Dive Brief:
- Investors pulled $2.7 billion in assets from the sustainable fund market in Q3, research firm Morningstar reported Monday. The firm said investors showed a significant decline in interest for sustainable funds “amid rising energy prices” and “concerns about greenwashing and political backlash.”
- The bulk of the attrition can be attributed to a single fund, BlackRock’s iShares ESG Aware MSCI USA ETF, which accounts for $2.1 billion of the outflows. However, the broader market also saw contraction, with 13 fund closures in the quarter compared to just three new launches.
- Though the market increased 10% year-over-year, it marks the fourth straight quarter that the sector saw more funds pulled than invested.
Dive Insight:
The sustainable funds market has seen a 17% decline in assets since a sector-record $350 billion in assets in 2021’s Q4. Given how fast the market grew — doubling in assets and funds over the past few years — the last few quarters of slowdown point to the sustainable fund market beginning to reach maturity, according to Morningstar Associate Director of Sustainability Research Alyssa Stankiewicz, the report’s author.
Stankiewicz said she attributes part of the growth and subsequent tapering of sustainable fund investments to the differing motivations behind why people invest in the sector.
“[S]ome investors in sustainable funds do so because they have a personal connection to and conviction in the issues that sustainable funds are trying to address. Others may use sustainable funds to outperform the market at different points in time,” Stankiewicz said in an email to ESG Dive.

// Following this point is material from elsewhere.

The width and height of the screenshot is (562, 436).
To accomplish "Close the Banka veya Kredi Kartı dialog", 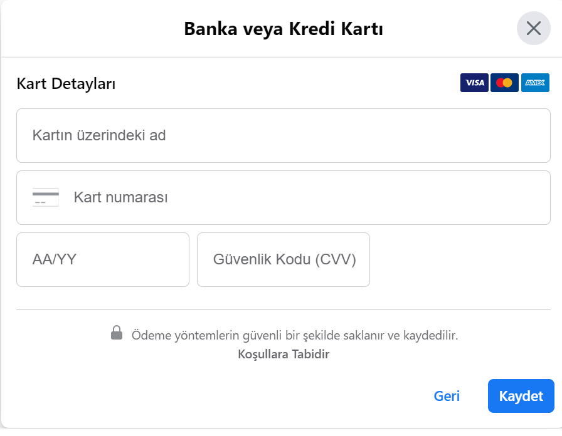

“I expect that the first group of high-conviction sustainability-oriented investors isn't going anywhere. … The second group may allocate to sustainable funds for a period of time before moving that allocation in light of market projections,” she added.
The report found that the sector’s losses were spread fairly evenly between active and passive funds. The decline of BlackRock’s fund, however, pushed the passive market into the negative. Without the losses of this fund, sustainable passive funds would have seen minor growth.
In the active fund market, a Parnassus equity fund saw losses of over $600.7 million, representing more than half the sector’s losses. It’s been eight straight quarters of decline for the fund.
The largest sustainable funds to close this year were run by Columbia Threadneedle, Hartford and a pair from BlackRock. The funds had been on the market for eight, two and three years, respectively and collectively had over $55 million assets under management. The three new launches are the fewest to open during any quarter over the past three years.
Despite all the signs of decreasing demand, the total number of U.S. funds has increased 11% since the beginning of 2023, up to 661 funds at the end of September. Additionally, one product saw an increase in investments: sustainable bonds. Fixed income offerings saw their third straight quarter of growth, with $639.3 million investments in the quarter.
The report concluded with a look at the impending regulatory updates: While Morningstar expects the Securities and Exchange Commission’s proposed rule from March 2022, which would require funds that use ESG as a criteria to explain their processes, to be announced by the end of the calendar year, the timeline of the agency’s climate disclosure rule is less clear.
SEC Chair Gary Gensler’s September testimony before the House Financial Services Committee indicated the agency is still reviewing the more than 15,000 comments it received on the proposal. Gensler told the committee that the agency is also considering changes to the proposed rule as a part of that process.
“The SEC has no role as to climate risk itself,” Gensler said. “We, however, do have an important role in helping to ensure that public companies make full, fair, and truthful disclosure about the material risks they face.